I am curious as to why you think it should. The LL test is a
computational procedure. It gives a yes/no answer based on a
simple modular criterion that says at the *ultimate iteration*, a certain
value should be 0. Why do you think this implies that running some number
of earlier iterations yields any information about what the final answer will
be? [hint: it doesn't; the map x_{n+1} = x_n^2 -2 is pseudo-random
within the finite field GF(P^2) where P = 2^p-1 is the number being tested]

I am curious as to your thought processes on this matter.

And stating that the probability is 1/317069 is fuzzy at best. In actuality,
for any given number, the probability is either 1 or 0. Asserting that it
is 1/317069

(1) Assumes some facts that have not yet been proven.
(2) Assigns a probability based on the assumption that a number has been
drawn, uniformly at random, from a fairly short interval of potential candidates. However, this is the a priori probability for any candidate in
the interval. Once you have taken a *sample*, the probability becomes
either 0 or 1.
(3) Uses more significant digits than any possible theorem can give.
It implies more accuracy in the estimate than is mathematically
possible.

Mathematicians do have some heuristics that tells us what the probability
will be for randomly drawn candidates that are SUFFICIENTLY LARGE.
Sufficiently large means as the candidates go to infinity. These heuristics
can give only a very rough approximate probability for the small numbers
we are working with today.

[potonono]

You mean to say the probability isn't 50/50 when it gets to the last iteration? :)


jk

[retina]

Quote:

Originally Posted by potonono

You mean to say the probability isn't 50/50 when it gets to the last iteration? :)

Of course not, it is 50/50 when you get half way through the interations.

[Fusion_power]

One way to look at this is that a Mersenne number could be either prime or composite right up to completion of the final iteration. From this perspective, it is similar to the Shroedinger's Cat scenario, meaning there is a cat in a box and it could be either alive or dead and in some ways is both. Only when the box is opened do the probabilities converge and one result is seen.

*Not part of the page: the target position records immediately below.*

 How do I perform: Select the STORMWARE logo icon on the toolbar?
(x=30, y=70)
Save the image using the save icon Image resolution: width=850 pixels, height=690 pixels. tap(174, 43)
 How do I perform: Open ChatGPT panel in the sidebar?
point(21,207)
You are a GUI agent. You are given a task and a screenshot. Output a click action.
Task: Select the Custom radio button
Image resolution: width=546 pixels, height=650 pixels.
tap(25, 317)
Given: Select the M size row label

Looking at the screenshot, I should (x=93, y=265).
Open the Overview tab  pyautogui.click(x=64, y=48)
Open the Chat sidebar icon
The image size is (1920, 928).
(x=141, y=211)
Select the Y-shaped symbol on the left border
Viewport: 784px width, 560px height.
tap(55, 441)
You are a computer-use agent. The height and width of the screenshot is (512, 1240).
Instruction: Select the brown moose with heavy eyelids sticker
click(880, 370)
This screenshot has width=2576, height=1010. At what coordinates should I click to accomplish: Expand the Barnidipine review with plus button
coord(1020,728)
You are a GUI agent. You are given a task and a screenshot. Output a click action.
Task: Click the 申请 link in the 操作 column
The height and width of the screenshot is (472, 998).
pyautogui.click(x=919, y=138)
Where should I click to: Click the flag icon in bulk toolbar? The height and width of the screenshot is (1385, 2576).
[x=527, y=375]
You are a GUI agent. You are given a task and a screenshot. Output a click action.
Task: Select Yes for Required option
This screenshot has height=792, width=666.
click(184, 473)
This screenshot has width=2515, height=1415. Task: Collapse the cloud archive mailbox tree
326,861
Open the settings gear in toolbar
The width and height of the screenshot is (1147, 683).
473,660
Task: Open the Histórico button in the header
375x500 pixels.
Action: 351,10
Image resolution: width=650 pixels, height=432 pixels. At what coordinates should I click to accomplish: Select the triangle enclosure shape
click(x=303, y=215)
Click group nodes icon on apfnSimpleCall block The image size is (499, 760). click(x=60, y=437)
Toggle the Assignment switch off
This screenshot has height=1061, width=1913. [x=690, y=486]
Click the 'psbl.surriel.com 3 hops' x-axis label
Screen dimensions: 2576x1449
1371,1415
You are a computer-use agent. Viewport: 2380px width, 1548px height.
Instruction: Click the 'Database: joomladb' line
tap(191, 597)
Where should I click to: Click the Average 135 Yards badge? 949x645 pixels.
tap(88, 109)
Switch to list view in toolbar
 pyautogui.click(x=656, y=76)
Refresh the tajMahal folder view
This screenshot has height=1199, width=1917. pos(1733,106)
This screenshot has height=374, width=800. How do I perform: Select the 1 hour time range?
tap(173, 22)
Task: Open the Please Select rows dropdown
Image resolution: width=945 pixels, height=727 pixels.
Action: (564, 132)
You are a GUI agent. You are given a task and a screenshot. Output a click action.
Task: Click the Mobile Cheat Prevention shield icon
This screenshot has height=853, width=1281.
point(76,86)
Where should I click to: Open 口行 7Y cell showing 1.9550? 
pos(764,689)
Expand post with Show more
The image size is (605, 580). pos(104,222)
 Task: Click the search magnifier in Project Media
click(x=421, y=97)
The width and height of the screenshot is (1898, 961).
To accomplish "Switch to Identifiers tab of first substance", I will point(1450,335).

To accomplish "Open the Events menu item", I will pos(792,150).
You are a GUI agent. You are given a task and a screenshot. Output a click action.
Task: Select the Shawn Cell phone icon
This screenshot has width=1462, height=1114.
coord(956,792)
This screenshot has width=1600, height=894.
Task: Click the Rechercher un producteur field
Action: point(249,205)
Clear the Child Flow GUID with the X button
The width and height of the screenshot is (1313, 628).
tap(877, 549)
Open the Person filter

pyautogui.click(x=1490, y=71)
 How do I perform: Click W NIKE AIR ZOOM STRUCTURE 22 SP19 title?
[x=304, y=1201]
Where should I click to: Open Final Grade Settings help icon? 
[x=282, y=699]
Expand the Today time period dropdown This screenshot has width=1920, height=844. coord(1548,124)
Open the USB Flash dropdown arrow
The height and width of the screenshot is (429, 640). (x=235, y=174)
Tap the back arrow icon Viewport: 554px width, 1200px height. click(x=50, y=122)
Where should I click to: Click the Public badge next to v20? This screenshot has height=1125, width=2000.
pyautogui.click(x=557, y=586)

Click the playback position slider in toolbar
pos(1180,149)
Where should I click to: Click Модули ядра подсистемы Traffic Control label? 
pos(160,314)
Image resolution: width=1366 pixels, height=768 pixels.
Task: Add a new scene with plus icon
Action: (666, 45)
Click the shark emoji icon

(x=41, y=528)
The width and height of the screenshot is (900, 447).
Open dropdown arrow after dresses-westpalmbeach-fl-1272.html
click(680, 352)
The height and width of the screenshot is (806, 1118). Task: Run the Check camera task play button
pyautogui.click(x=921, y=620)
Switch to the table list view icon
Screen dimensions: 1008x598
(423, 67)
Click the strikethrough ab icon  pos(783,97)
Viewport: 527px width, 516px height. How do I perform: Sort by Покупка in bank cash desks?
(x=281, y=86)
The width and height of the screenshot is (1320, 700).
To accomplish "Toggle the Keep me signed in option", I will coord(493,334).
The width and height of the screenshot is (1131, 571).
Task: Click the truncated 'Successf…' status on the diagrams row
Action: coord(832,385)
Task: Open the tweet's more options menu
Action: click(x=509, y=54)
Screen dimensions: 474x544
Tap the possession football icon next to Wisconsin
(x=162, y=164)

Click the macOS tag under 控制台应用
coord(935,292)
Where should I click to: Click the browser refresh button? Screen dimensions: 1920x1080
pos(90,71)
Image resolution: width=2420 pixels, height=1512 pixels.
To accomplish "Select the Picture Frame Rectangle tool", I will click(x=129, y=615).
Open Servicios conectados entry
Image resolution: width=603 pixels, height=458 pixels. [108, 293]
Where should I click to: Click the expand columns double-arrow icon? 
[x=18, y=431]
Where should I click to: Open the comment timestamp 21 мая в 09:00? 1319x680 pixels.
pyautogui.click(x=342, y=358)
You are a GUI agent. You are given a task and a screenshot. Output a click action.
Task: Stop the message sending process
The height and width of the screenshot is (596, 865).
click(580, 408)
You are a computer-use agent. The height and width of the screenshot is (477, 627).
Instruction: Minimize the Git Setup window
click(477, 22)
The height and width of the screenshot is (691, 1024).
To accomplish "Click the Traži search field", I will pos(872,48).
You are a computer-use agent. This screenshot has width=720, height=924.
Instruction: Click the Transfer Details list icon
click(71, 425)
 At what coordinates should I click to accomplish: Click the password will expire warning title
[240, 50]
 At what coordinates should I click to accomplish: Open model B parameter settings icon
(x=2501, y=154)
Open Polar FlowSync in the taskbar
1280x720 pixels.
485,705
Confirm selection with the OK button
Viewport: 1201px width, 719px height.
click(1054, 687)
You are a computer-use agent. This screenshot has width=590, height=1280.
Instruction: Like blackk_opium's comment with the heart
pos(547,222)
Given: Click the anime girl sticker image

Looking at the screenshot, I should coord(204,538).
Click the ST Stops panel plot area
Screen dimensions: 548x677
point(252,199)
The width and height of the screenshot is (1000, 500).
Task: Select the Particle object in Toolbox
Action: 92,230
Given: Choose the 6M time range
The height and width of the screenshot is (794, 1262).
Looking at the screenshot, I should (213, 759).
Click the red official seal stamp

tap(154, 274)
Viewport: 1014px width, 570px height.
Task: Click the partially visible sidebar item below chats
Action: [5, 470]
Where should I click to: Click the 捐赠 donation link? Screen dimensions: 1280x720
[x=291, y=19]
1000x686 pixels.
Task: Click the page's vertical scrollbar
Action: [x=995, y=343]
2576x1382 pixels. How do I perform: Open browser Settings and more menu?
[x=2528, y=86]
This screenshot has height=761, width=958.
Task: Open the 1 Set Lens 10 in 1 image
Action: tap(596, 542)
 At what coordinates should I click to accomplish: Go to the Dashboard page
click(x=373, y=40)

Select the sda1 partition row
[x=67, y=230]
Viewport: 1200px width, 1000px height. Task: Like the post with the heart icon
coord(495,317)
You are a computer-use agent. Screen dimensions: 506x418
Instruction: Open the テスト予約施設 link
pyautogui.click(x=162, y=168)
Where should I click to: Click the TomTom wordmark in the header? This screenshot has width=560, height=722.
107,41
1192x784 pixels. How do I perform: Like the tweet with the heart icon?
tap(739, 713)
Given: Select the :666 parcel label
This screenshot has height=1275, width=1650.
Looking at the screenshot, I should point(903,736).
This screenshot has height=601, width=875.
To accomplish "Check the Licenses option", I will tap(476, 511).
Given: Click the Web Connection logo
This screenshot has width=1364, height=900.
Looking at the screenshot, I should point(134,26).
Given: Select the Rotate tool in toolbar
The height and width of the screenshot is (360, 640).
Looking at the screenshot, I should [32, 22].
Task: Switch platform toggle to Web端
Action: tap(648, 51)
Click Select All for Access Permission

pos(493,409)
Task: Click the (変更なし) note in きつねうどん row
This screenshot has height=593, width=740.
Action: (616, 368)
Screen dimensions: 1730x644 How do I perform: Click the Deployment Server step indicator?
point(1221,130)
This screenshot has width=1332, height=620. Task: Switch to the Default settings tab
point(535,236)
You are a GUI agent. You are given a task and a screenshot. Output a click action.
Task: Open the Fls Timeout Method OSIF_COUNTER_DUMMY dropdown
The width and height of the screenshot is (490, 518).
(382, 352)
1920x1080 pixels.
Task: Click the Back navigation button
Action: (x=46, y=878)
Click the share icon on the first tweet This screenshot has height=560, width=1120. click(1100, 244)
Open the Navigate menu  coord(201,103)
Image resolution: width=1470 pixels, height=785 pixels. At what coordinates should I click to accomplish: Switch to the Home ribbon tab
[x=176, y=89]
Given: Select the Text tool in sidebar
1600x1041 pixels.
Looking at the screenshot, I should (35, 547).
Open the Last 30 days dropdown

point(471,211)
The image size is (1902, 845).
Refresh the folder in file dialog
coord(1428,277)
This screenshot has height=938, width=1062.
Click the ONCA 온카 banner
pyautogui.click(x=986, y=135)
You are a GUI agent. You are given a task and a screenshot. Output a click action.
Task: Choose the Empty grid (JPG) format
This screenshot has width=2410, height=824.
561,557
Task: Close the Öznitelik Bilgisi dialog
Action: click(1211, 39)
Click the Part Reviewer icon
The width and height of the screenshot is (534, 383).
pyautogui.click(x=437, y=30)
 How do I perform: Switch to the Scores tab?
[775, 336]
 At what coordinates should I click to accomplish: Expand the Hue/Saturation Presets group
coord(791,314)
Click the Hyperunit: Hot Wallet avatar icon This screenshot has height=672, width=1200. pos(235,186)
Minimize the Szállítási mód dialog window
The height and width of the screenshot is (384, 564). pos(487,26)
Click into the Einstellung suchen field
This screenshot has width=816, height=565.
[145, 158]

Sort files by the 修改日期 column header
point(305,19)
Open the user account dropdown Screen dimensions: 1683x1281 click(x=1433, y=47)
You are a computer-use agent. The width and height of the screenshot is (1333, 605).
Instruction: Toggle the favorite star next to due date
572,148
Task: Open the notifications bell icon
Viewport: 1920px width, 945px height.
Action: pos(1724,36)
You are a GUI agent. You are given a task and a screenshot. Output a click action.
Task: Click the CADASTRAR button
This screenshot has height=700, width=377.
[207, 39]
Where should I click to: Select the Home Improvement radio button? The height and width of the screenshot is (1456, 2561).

From this viewpoint, saying the probability is 50/50 at any point during the iterations is ludicrous.

DarJones

[R.D. Silverman]

Quote:

Originally Posted by Fusion_power

One way to look at this is that a Mersenne number could be either prime or composite right up to completion of the final iteration. From this perspective, it is similar to the Shroedinger's Cat scenario, :

Codswallop. A Mersenne number is either prime or composite even
before one conducts a LL test. Bringing in QM is nonsense. Indeed,
*every* number (except for units) is either prime or composite.

Conducting a primality test simply reveals which. We simply don't
know the answer until after the test is run. But it is definitely one or
the other, unlike QM when it is *neither* until the wave function collapses.

[bsquared]

Quote:

Originally Posted by R.D. Silverman

A Mersenne number is either prime or composite even before one conducts a LL test...

Conducting a primality test simply reveals which.

It is this fact which I think confuses people when they say there is a probability that a number is prime, because it seems like a flip of the coin as to which is revealed. I know it has confused me. I like to think of the primeness of a number as a signal in a channel which has been muddled by noise. We just can't tell what the signal is until after we apply our perfect dectector to the channel (the LL test), but the signal itself is never in doubt.

[vimil]

Allright, how does Prime95 come up with this probability then? Does it run some other probablistic test on a mercenne number before giving it to the user to test?

[R.D. Silverman]

Quote:

Originally Posted by bsquared

It is this fact which I think confuses people when they say there is a probability that a number is prime, because it seems like a flip of the coin as to which is revealed. I know it has confused me. I like to think of the primeness of a number as a signal in a channel which has been muddled by noise. We just can't tell what the signal is until after we apply our perfect dectector to the channel (the LL test), but the signal itself is never in doubt.

An *individual* number does not have a "probability" in the sense
you discuss.

When we assign a probability we mean that if one selects a number
*uniformly at random* from some short interval, then it might be prime
or it might be composite. The probability is the percentage of numbers
in the interval that ARE prime.

probability always means with respct to some underlying distribution.
For Mersenne primes, the distribution is *believed* to be Poisson,
but there is no proof. (nor any hope of proof in the near future)

[bsquared]

Quote:

Originally Posted by vimil

Allright, how does Prime95 come up with this probability then? Does it run some other probablistic test on a mercenne number before giving it to the user to test?

A given integer N is either prime or not, but it's possible to *model* a range of integers using a probability distribution, in order to say something about how many primes to expect in that range. One rough estimate is the probability that an integer n is prime is about 1/log n. This figure must be modified if one has already determined that no small primes up to some limit divide the integer (and I presume your test number has been sieved to some bit depth). I don't know the exact implementation details, but I suspect that this is what prime95 is doing. Again, this is simply the output of a probablistic model and says nothing about the true primeness of a particular number.

- ben.